12 February 2014

Love and Guts: Our Booksellers' Valentine's Picks

Posted by the Bookshop


‘A year ago I fell in love with the functional ward / Of a chest hospital,’ writes Patrick Kavanagh; ‘nothing whatever is by love debarred’. As an antidote to conventional Valentine’s Day narratives, the booksellers have picked a selection of personal favourites exploring the ugly, unruly and unorthodox aspects of love.

Gayle suggests Important Artifacts and Personal Property from the Collection of Lenore Doolan and Harold Morris, Including Books, Street Fashion, and Jewelry, the story of a failed love affair told in the form of an auction catalogue. It might sound like a gimmicky premise – and maybe it is – but in all its brilliant, funny, devastating detail, it works. Who knew inanimate objects could be so heartbreaking?

Claire chooses Julie Maroh's bittersweet graphic novel, Blue is the Warmest Color. It's a girl-meets-boy-dumps-boy-prefers-girl-loses-girl tale, told with a skilful combination of image and text which perfectly evokes those stomach-churning moments of first love.

Rachael recommends This Is Life. Everyone knows that Paris is the Official City of Love, and Dan Rhodes’ typically slantwise take on that emotion makes good use of the city as a setting. Unexpected babysitting, polite Japanese tourists, naked performance art and a fair dollop of bodily fluids of one sort or another are all mashed up together in a quirky eventually-love story, sturdily scaffolded with coincidence. Best read with a large carafe of cheap red wine.

John’s pick is The Courtesan’s Reply, a sequence of poems which ventriloquise a harem of courtesans in ancient India. The play of individual voices, shifting imagery and what Richard O’Brien has called ‘the easy sense of intimacy and domesticity’ combine to form one of the most engrossing debut chapbooks of 2014.

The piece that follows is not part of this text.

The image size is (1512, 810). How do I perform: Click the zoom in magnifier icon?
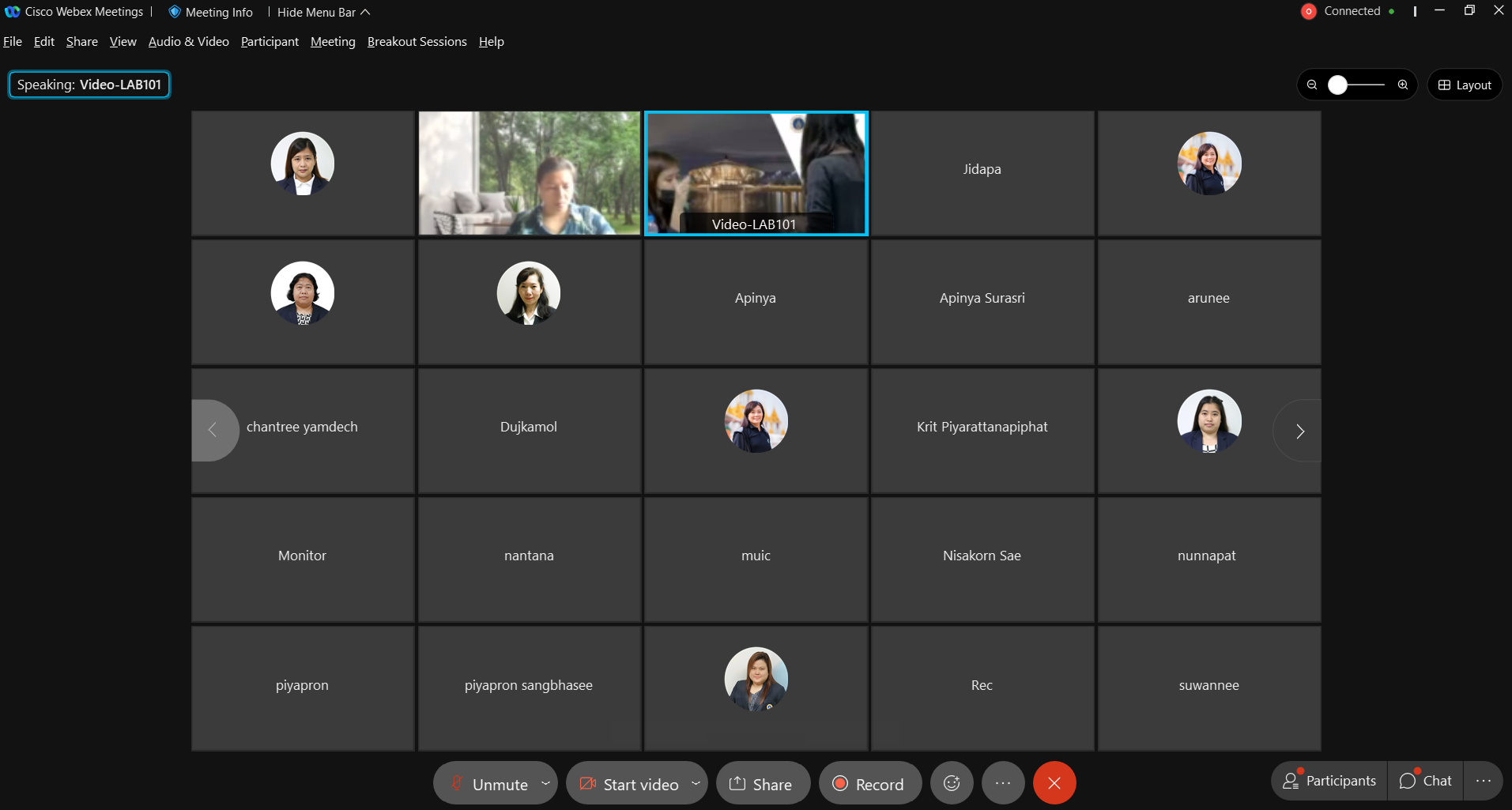click(x=1403, y=85)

Natalia’s choice is The Gift of Rain by Tan Twan Eng. Centred around the relationship between a young disciple and his sensei in colonial Malaya, it's a wrenching exploration of how love can be transformed by betrayal.

And David goes for The Goshawk by T.H. White. Training a hawk is nothing like training a dog – in all its fundamentals it is an act of seduction, and in her introduction to this stunning account of the process, Marie Winn refers to the book as ‘an unmistakable love song’. White himself writes ‘I had loved Gos. I always loved the unteachable, the untouchable, the underdog . . . He had hated and distrusted me, the intransigent small robber baron. He had had guts to stand up against love so long.’